2020: O ano da micareta racial
Em tempos de espetacularização das lutas sociais, o combate ao racismo exige motivações maiores do que o medo do cancelamento
Izabel Accioly
mariaizabelaccioly@gmail.com
Estamos vivendo a pandemia do novo coronavírus há um ano. Muitos serviços foram paralisados, mudamos de planos e de hábitos, abandonamos rotinas. Entretanto, uma rotina, infelizmente, não se alterou: a morte violenta de pessoas negras. George Floyd, Miguel, João Pedro, Alberto, e tantos outros. Em comum, além da pele preta, eles têm o fato de terem perdido a vida de modo violento no ano de 2020. Além disso, suas mortes ganharam grande repercussão na mídia e nas redes sociais.
Quando perdemos uma pessoa negra de modo violento, nosso luto é entrecortado pela necessidade de provar que tais vidas eram relevantes, que eram pessoas amadas, que tinham família. Os protestos que ganharam as ruas no último maio clamavam: VIDAS NEGRAS IMPORTAM! Naquele momento, vivemos um período que Silvio Almeida chamou de micareta racial.

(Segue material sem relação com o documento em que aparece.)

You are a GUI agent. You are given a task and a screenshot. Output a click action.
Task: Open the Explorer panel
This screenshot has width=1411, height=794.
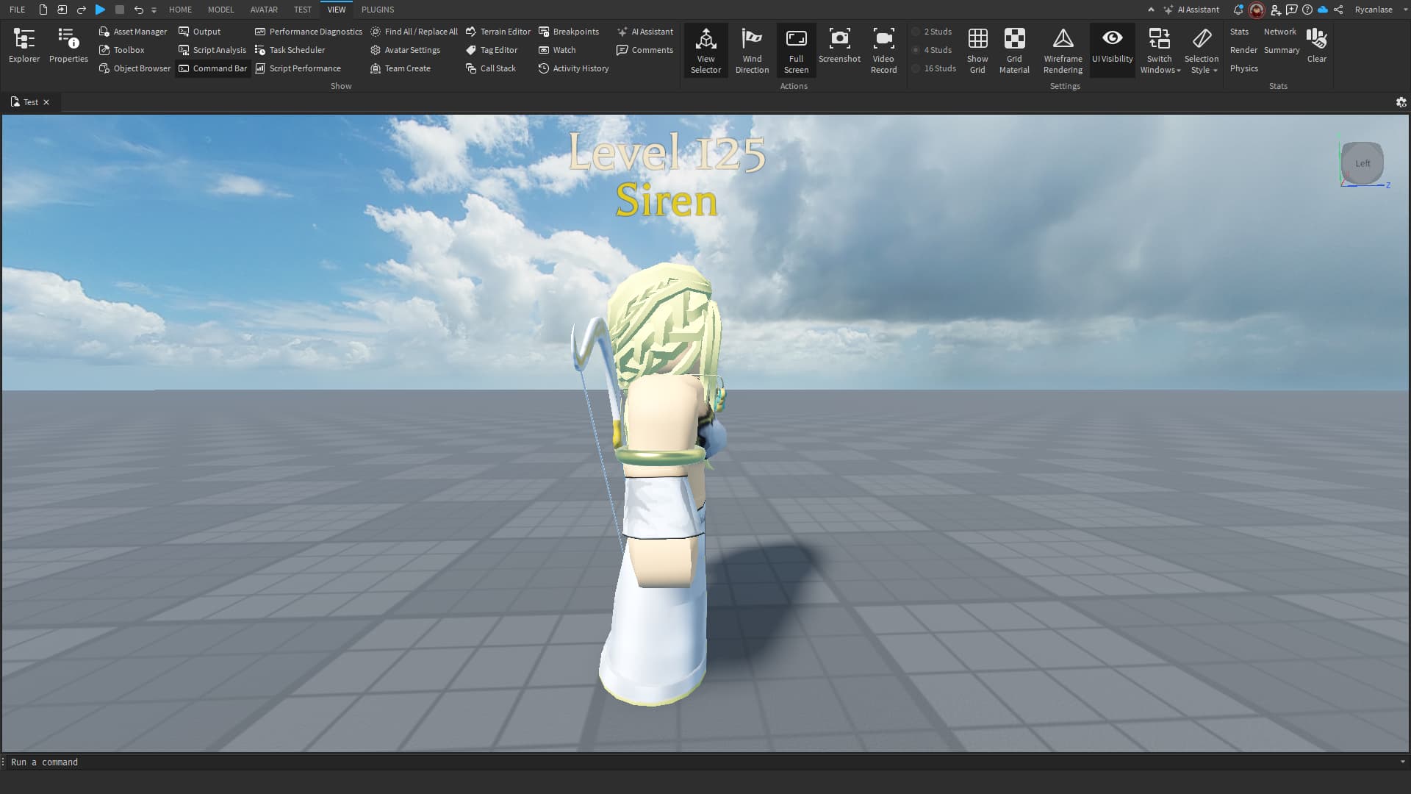coord(24,46)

“Não adianta fazer dessa discussão que agora ganha força como se fosse uma espécie de antecipação do dia 20 de novembro ou então fazer um 13 de maio fora de época, como se fosse uma micareta racial. Temos que estar absolutamente preparados para entender o racismo em sua complexidade”, foi a fala de Silvio Almeida no programa Roda Viva em 23 de junho de 2020.

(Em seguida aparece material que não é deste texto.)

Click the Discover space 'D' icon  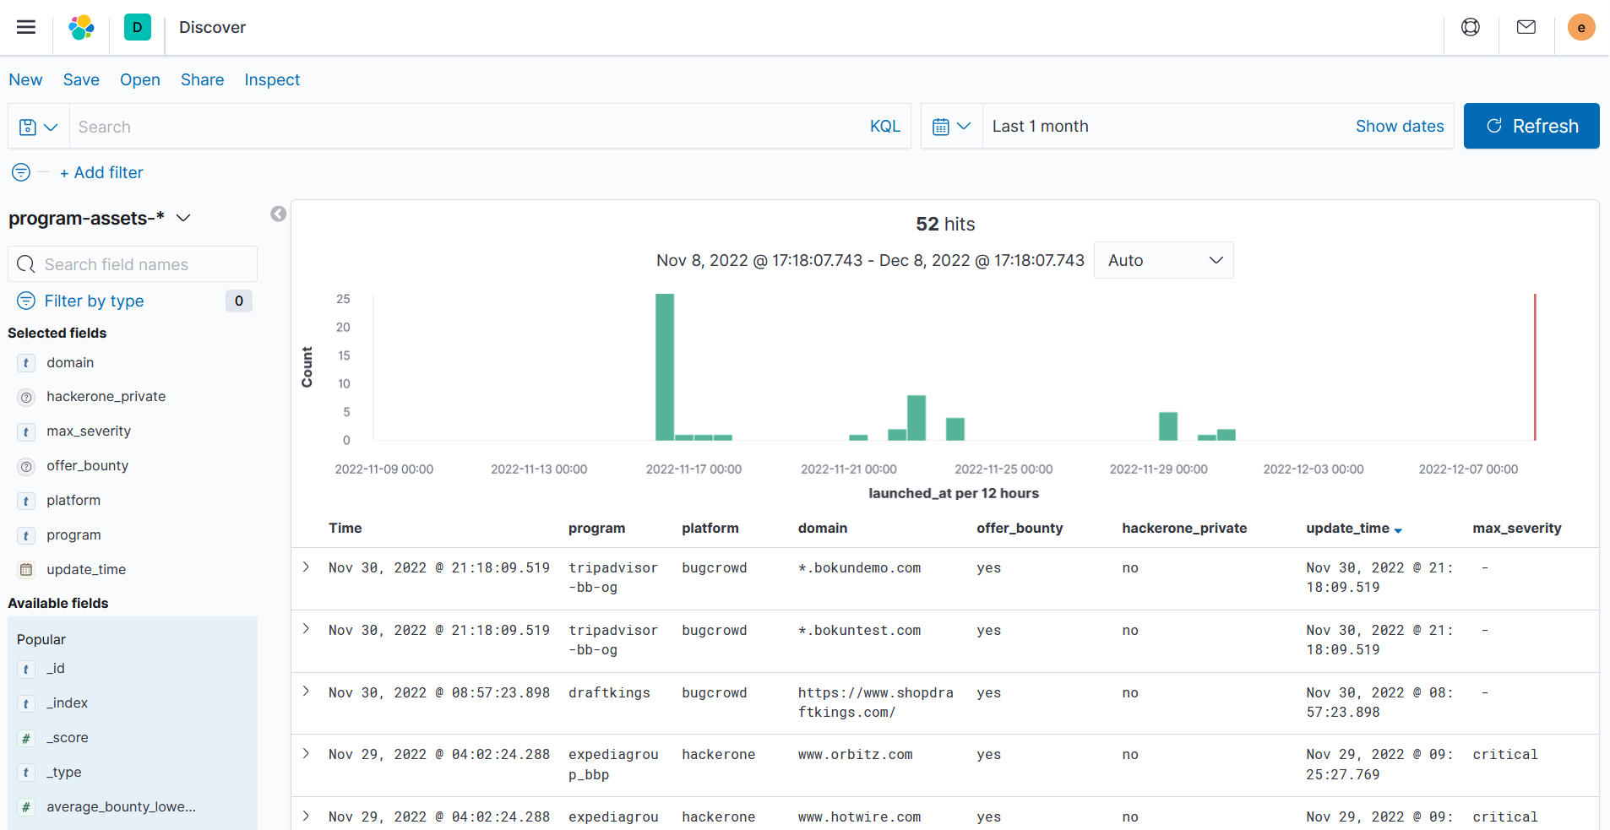(x=138, y=27)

O que para os brancos é uma espécie de micareta racial, para nós, povo negro, é questão de vida ou de morte, é pelo que lutamos. Essa luta não pode ser acionada apenas em certas datas e muito menos de modo superficial. Nossas vidas não podem estar entre a espetacularização dos casos de violência e a invisibilidade das nossas dores. É necessário que seja feito um trabalho regular e consistente como, há décadas, os movimentos negros realizam.
Enquanto pesquisadora das relações raciais no Brasil e ativista negra, observo que o interesse de grande parte das pessoas brancas pela temática racial parte do medo. Conforme as pautas da luta antirracista foram tomando conta da mídia e dos debates públicos, em paralelo ganhava força o medo da “cultura do cancelamento”. Ser cancelado nada mais é que ser cobrado publicamente por falas e atos problemáticos. As redes sociais se tornaram o espaço em que cada um pode fazer ecoar sua voz, comunicar suas dores e indignações. É também neste espaço que os movimentos negros pressionam cada vez mais por transformações sociais.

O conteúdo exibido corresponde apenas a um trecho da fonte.